/sitemap-generator

Sitemap xml generator

Primary LanguageShellGNU General Public License v3.0GPL-3.0

Sitemap-generator.sh

Sitemap xml generator in posix shell.

Description

This script crawls a web site from a given starting local URL and generates a Sitemap file in the format that is accepted by Google. It does not follow links to other web sites or parent directory.

Usage

Usage:

 $ sitemap-generator.sh [-r|--remote <url>] [-l|--locale <url>] [-p|--priority <number>] [-f|--frequency <string>] [-i|--index <string>] [-d|--docroot <path>] [-A|--accept <list>] [-R|-reject <list>] [-o|--output-file] [-6] [-h|--help] [-v|--version] [-vv|--verbose|--debug]

Example:

 $ sitemap-generator.sh -l https://localhost/foobar/ -r https://example.com -d /home/html/foobar -p 0.8 -f daily

Options:

-r|--remote <url>           Set the remote URL.

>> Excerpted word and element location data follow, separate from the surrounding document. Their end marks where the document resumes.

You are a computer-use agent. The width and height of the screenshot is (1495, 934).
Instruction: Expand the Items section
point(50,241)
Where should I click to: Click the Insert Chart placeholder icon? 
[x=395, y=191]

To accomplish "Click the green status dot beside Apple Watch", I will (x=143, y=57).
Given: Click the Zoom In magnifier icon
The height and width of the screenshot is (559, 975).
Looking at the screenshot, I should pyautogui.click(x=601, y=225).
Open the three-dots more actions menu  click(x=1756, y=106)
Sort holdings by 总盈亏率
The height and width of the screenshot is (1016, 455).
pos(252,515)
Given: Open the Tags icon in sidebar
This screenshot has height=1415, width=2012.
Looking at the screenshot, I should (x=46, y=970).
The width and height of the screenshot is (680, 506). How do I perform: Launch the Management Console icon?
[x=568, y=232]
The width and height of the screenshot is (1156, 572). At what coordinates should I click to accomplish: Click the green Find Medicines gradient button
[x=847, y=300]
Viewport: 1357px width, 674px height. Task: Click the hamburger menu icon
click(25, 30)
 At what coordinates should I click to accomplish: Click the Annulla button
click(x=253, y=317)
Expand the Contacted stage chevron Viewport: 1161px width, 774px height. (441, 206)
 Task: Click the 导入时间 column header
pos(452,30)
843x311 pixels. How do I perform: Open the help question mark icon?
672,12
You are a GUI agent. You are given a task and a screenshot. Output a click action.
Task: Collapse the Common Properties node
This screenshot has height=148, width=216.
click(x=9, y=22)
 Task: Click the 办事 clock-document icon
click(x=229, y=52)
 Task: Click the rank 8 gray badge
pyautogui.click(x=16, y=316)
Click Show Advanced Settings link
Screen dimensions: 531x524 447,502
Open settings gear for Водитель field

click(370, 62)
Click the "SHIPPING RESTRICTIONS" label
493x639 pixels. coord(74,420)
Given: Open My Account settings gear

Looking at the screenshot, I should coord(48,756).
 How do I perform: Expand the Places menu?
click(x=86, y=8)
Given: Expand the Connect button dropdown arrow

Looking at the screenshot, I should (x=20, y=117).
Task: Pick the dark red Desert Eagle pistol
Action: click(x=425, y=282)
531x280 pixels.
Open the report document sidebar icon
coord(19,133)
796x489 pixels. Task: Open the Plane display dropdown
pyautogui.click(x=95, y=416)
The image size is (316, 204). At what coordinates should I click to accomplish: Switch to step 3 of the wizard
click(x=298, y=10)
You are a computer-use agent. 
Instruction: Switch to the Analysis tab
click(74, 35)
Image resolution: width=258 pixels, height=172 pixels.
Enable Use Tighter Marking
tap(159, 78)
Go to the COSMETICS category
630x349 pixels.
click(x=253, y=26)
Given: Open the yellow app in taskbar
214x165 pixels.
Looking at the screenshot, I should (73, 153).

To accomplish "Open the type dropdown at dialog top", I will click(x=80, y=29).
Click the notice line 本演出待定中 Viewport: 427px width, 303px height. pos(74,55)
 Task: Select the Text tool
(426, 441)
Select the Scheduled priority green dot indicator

-l|--local <url>            Set the local URL (ex. http://localhost/foobar/ )
                            Not with filename (ex. http://localhost/foo/bar.php)

-p|--priority <value>       Set the priority. Valid values range from 0.0 to 1.0.
                            Default is "0.5".

-f|--frequency <value>      Set the frequency. Valid values are:
                            always, hourly, daily, weekly, monthly, yearly, never
                            Default is "weekly".

-i|--index <filename>       Set the name of index file.
                            The default filename is "index.php".

-d|--docroot <path>         Set dhe "Doc Root".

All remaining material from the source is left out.